** Da fare **
(A) Secondo il brano sul racconto del tennis in televisione, per quanti anni di fila Ferrero ha commentato gli Australian Open?
(B) Cita testualmente le voci che vanno dalla riga che contiene "Click the HEADQUARTER" fino alla riga che contiene "Click the purple", quest'ultima compresa.

** Brano da leggere **

%%

Eh già, noia. Stanchezza. L’interminabile silenzio (solo il regolare toc della pallina sulle corde della racchetta a interromperlo) di infiniti scambi tra due impietosi regolaristi, o ancora game e game di match inguardabili, costellati da errori gratuiti e dalle imprecazioni (ancora, a interrompere il silenzio) di sconosciuti carneadi, meteore di cui domani faticherai a ricordarti il nome, figurarsi le statistiche. Anche questo è tennis, non nasconde Ferrero; forse soprattutto questo è tennis, ore e ore, giorni e giorni di monotona attesa di un colpo decisivo, di una volée capolavoro, di un passante vincente quando tutto sembrava perduto… Sarà per questo che ci appassiona così tanto, perché, fine non predeterminata compresa, assomiglia maledettamente alle nostre vite? Con una differenza, e decisiva. Le nostre esistenze non prevedono telecronaca, il tennis sì (almeno per ora) e un bravo narratore è quello che non viene mai meno al suo compito, «anche quando si ha la tosse o il mal di testa […] quando si è tristi e quando si è felici, annoiati o soddisfatti, stanchi, stufi, nervosi, preoccupati. A casa, quel ventaglio di sensazioni non deve essere percepito perché alla gente non interessa nulla dei tuoi problemi: vogliono seguire la partita e, se possibile, entusiasmarsi con te».

Intendiamoci, sempre che un pubblico di lettori/spettatori ci sia. Perché Ferrero usa efficacemente la propria biografia di giornalista della carta stampata prima e della televisione poi per descrivere come il gioco e la sua narrazione si siano evoluti (o forse involuti?) negli anni, in particolare dai Novanta a oggi. Raccontare il tennis nell’epoca della sua riproducibilità tecnica potrebbe essere allora un altro sottotitolo per questo libro. Ferrero giovane cronista ha infatti fatto in tempo a conoscere l’epoca ormai lontana e per certi versi oggi impensabile in cui esisteva la figura privilegiata dell’inviato («abbiamo speso dei soldi per mandarti a seguire una cosa che, per raccontarla così, potevi guardartela da casa» il commento ricevuto dal nostro autore al suo primo articolo), ha poi attraversato il decisivo momento della sua planetarizzazione televisiva (tra Ottanta e Novanta, similmente a quanto è avvenuto per la Formula 1, o per l’NBA) con tanto di conoscenza diretta e apprendimento vorace dai mostri sacri del racconto su schermo (in primis Gianni Clerici e Rino Tommasi a cui vengono dedicati specifici capitoli) ed è diventato a sua volta protagonista di un modo nuovo di utilizzare lo strumento televisivo («ho commentato gli Australian Open 19 anni di fila e ho frequentato mai. Esatto: mai»), per arrivare al decisivo (ferale?) passaggio al digitale che caratterizza il presente.

%%

** Voci da usare **
%%

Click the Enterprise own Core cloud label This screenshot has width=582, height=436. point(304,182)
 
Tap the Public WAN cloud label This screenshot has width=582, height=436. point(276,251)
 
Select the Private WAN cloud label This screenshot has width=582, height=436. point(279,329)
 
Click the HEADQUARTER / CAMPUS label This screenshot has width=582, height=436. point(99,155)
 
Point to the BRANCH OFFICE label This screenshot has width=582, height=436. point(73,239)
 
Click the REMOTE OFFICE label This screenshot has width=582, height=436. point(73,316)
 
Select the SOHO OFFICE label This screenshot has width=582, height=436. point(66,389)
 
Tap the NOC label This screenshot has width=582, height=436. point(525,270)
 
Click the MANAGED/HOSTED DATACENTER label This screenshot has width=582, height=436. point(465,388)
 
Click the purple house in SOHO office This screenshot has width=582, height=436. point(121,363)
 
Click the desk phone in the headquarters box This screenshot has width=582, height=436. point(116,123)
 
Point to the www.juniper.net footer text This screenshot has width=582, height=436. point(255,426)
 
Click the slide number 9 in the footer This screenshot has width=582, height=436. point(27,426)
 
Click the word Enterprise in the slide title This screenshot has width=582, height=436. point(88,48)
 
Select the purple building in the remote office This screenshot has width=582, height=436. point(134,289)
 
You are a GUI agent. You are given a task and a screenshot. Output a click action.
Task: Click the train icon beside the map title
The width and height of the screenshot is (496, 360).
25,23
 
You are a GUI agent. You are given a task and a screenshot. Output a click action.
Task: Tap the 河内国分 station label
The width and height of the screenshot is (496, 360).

%%
%%

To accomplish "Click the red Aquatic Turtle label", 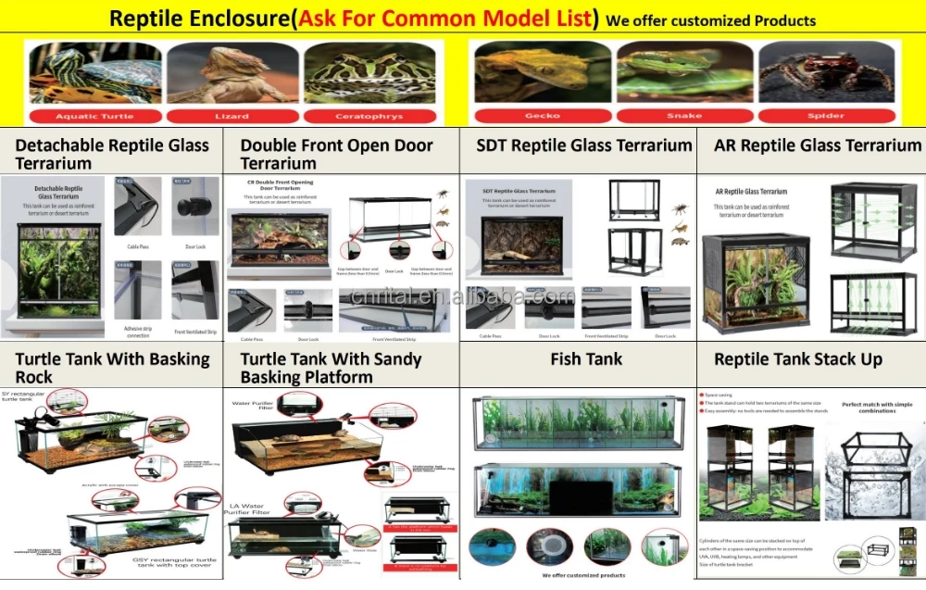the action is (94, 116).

%%

** Risposte scritte **
(A) Per 19 anni di fila.

(B)
Click the HEADQUARTER / CAMPUS label This screenshot has width=582, height=436. point(99,155)
 
Point to the BRANCH OFFICE label This screenshot has width=582, height=436. point(73,239)
 
Click the REMOTE OFFICE label This screenshot has width=582, height=436. point(73,316)
 
Select the SOHO OFFICE label This screenshot has width=582, height=436. point(66,389)
 
Tap the NOC label This screenshot has width=582, height=436. point(525,270)
 
Click the MANAGED/HOSTED DATACENTER label This screenshot has width=582, height=436. point(465,388)
 
Click the purple house in SOHO office This screenshot has width=582, height=436. point(121,363)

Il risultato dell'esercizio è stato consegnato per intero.